### Extracted text
----------

Re: How to create an additional cluster in Cassandra exclusively for Analytics Purpose

Posted by Jonathan Haddad <jo...@jonhaddad.com>.
If you're doing 100 searches a second each machine will be serving at most
100 requests per second, not 2000.

On Mon, Mar 7, 2016 at 10:13 AM Bhuvan Rawal <bh...@gmail.com> wrote:

> Well thats certainly true, there are these points worth discussing here :
>
> 1. Scatter Gather queries - Especially if the cluster size is large. Say
> we have a 20 node cluster, and we are searching 100 times a second. then
> effectively coordinator would be hitting each node 2000 times (20*100) That
> factor will only increase as the number of node goes higher. Im sure having
> a centralized index alleviates that problem.
> 2. High Cardinality (For columns like email / phone number)
> 3. Low Cardinality (Boolean column or any column with limited set of
> available options).
>
> SASI seems to be a good solution for Like queries this doc
> <https://github.com/apache/cassandra/blob/trunk/doc/SASI.md> looks really
> promising. But wouldn't it be better to tackle the use cases of search
> differently than from data storage ones, from a design standpoint?
>
> On Sun, Mar 6, 2016 at 9:14 PM, Jack Krupansky <ja...@gmail.com>
> wrote:
>
>> I don't have any direct personal experience with Stratio. It will all
>> depend on your queries and your data cardinality - some queries are fine
>> with secondary indexes while other are quite poor. Ditto for Lucene and
>> Solr.
>>
>> It is also worth noting that the new SASI feature of Cassandra supports
>> keyword and prefix/suffix search. But it doesn't support multi-column ad
>> hoc queries, which is what people tend to use Lucene and Solr for. So,
>> again, it all depends on your queries and your data cardinality.
>>
>> -- Jack Krupansky
>>
>> On Sun, Mar 6, 2016 at 1:29 AM, Bhuvan Rawal <bh...@gmail.com> wrote:
>>
>>> Yes Jack, we are rolling out with Stratio right now, we will assess the
>>> performance benefit it yields and can go for ElasticSearch/Solr later.

----------

### Data excerpts
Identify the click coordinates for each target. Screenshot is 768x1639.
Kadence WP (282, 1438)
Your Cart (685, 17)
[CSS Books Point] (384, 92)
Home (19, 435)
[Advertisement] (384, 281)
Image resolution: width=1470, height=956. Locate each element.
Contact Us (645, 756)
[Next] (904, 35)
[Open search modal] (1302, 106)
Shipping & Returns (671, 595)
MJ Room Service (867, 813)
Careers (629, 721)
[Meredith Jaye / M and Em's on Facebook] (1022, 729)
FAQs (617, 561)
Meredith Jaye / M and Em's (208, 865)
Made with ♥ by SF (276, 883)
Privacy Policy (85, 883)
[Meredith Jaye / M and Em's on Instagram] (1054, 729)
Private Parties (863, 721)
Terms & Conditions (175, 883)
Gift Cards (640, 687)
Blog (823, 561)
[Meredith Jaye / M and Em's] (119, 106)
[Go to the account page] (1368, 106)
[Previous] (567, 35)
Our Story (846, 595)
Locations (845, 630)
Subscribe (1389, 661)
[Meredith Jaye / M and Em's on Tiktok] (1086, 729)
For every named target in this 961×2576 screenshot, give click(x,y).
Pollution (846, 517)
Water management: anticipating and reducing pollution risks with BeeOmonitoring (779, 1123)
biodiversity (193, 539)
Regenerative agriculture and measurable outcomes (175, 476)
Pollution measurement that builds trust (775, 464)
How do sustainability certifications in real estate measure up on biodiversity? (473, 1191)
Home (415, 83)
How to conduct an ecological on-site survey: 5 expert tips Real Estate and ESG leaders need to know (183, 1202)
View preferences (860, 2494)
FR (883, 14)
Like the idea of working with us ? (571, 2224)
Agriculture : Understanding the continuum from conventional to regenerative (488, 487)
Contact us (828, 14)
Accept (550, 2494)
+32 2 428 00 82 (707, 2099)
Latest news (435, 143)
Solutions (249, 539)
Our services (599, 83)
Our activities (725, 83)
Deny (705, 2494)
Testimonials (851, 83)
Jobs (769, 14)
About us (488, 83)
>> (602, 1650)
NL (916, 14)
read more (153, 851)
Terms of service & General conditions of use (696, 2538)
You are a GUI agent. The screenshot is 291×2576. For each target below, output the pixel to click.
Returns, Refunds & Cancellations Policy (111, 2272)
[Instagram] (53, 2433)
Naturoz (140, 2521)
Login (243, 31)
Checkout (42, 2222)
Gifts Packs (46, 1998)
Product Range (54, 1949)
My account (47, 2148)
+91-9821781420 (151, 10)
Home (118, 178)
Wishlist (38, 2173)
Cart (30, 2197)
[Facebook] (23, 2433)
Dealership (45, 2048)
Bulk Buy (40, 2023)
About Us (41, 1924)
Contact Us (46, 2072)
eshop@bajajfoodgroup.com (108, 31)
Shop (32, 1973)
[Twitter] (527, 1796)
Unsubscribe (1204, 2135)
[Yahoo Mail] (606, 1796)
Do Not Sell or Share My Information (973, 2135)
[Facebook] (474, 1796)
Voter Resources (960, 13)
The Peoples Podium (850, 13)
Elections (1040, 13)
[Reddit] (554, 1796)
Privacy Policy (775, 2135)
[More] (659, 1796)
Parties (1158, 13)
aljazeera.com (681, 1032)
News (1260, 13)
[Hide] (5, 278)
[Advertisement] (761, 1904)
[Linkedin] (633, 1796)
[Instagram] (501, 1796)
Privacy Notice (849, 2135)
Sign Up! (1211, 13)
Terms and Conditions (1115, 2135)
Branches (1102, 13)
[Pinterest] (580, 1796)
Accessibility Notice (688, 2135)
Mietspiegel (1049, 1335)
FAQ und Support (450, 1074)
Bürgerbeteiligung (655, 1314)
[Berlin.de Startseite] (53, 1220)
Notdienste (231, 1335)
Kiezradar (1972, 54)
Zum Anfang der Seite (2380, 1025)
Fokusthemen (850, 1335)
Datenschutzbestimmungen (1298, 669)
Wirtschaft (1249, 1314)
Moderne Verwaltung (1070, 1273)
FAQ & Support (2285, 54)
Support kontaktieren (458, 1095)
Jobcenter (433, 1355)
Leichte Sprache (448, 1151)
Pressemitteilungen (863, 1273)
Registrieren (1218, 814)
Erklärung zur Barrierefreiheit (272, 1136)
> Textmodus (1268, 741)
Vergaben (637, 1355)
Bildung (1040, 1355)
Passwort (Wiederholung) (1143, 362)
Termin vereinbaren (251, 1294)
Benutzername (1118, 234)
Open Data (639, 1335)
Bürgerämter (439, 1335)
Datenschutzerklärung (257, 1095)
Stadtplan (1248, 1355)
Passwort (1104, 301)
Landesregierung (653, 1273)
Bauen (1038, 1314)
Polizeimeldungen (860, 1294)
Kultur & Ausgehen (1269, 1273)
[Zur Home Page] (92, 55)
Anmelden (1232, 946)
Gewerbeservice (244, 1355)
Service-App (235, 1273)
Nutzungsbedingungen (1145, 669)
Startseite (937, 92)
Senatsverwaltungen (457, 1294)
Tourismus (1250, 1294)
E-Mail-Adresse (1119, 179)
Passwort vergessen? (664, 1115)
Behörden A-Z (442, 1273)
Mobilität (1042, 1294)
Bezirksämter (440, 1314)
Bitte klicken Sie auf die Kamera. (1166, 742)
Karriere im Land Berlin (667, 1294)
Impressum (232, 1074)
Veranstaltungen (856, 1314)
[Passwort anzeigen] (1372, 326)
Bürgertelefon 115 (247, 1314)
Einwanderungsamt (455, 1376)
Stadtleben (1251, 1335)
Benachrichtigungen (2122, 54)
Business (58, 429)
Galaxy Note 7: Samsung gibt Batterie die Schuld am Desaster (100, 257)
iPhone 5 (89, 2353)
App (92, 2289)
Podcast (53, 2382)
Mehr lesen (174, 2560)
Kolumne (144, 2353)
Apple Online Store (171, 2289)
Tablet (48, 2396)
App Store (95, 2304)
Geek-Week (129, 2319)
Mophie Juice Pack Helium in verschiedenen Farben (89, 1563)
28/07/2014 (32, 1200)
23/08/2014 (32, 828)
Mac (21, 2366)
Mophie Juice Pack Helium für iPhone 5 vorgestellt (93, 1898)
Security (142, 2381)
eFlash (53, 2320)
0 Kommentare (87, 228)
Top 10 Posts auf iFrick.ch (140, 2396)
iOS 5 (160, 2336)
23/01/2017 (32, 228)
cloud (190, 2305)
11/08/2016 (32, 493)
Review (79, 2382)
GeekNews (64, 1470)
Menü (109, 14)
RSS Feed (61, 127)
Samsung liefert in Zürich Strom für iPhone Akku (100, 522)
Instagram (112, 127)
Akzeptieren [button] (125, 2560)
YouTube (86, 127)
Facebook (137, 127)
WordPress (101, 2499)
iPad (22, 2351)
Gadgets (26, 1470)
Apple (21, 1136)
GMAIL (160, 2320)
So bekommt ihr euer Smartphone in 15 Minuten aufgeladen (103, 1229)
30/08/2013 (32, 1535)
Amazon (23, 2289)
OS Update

----------

### Written exercise A
Answer these questions from the Cassandra thread, one per line:
(i) According to Jonathan Haddad, at 100 searches a second, what is the most requests per second each machine will serve?
(ii) Which columns are given as examples of high cardinality?
(iii) What kind of queries does the SASI feature not support?
### Written exercise B
From the Cassandra thread, extract the passage starting with "If you're doing" and going on through "alleviates that problem.".

### Written solution A
(i) 100 requests per second
(ii) Email and phone number
(iii) Multi-column ad hoc queries

### Written solution B
If you're doing 100 searches a second each machine will be serving at most
100 requests per second, not 2000.

On Mon, Mar 7, 2016 at 10:13 AM Bhuvan Rawal <bh...@gmail.com> wrote:

> Well thats certainly true, there are these points worth discussing here :
>
> 1. Scatter Gather queries - Especially if the cluster size is large. Say
> we have a 20 node cluster, and we are searching 100 times a second. then
> effectively coordinator would be hitting each node 2000 times (20*100) That
> factor will only increase as the number of node goes higher. Im sure having
> a centralized index alleviates that problem.